Do this
Can you reproduce the records from the line containing "Viewport: 676px width, 897px height." through the end, substituting "menu" for "dropdown" and leaving everything else the same?

Records provided
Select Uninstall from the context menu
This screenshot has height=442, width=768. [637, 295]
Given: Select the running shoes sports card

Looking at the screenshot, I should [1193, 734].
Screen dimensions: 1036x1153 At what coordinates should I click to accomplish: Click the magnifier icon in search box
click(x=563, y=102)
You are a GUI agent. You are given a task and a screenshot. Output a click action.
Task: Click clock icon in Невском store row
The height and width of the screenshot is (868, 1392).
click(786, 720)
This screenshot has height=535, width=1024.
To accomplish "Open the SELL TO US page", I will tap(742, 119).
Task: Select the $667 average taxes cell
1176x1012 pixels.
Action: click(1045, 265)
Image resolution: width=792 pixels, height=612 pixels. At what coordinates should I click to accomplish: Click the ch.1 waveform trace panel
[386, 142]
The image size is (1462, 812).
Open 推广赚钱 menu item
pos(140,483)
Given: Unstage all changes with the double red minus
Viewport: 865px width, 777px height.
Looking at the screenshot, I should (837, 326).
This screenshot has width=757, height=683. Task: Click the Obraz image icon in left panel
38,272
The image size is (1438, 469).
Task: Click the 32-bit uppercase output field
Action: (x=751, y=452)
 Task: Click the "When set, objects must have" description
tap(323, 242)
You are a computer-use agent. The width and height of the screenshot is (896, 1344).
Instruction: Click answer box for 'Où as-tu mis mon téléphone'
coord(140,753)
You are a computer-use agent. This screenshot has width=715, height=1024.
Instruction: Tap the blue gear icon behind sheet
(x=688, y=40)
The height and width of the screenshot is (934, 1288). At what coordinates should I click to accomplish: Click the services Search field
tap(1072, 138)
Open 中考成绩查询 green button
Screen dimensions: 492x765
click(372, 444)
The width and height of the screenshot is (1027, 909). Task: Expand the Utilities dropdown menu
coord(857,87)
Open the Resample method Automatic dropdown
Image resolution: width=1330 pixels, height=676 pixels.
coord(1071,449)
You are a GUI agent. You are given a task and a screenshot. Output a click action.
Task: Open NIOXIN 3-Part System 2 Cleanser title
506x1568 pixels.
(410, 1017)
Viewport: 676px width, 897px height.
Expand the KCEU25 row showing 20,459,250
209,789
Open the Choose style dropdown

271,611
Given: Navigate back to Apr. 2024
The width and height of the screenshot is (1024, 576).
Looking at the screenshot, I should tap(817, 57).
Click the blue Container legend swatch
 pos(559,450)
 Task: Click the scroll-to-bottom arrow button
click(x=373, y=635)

Final answer
Viewport: 676px width, 897px height.
Expand the KCEU25 row showing 20,459,250
209,789
Open the Choose style menu

271,611
Given: Navigate back to Apr. 2024
The width and height of the screenshot is (1024, 576).
Looking at the screenshot, I should tap(817, 57).
Click the blue Container legend swatch
 pos(559,450)
 Task: Click the scroll-to-bottom arrow button
click(x=373, y=635)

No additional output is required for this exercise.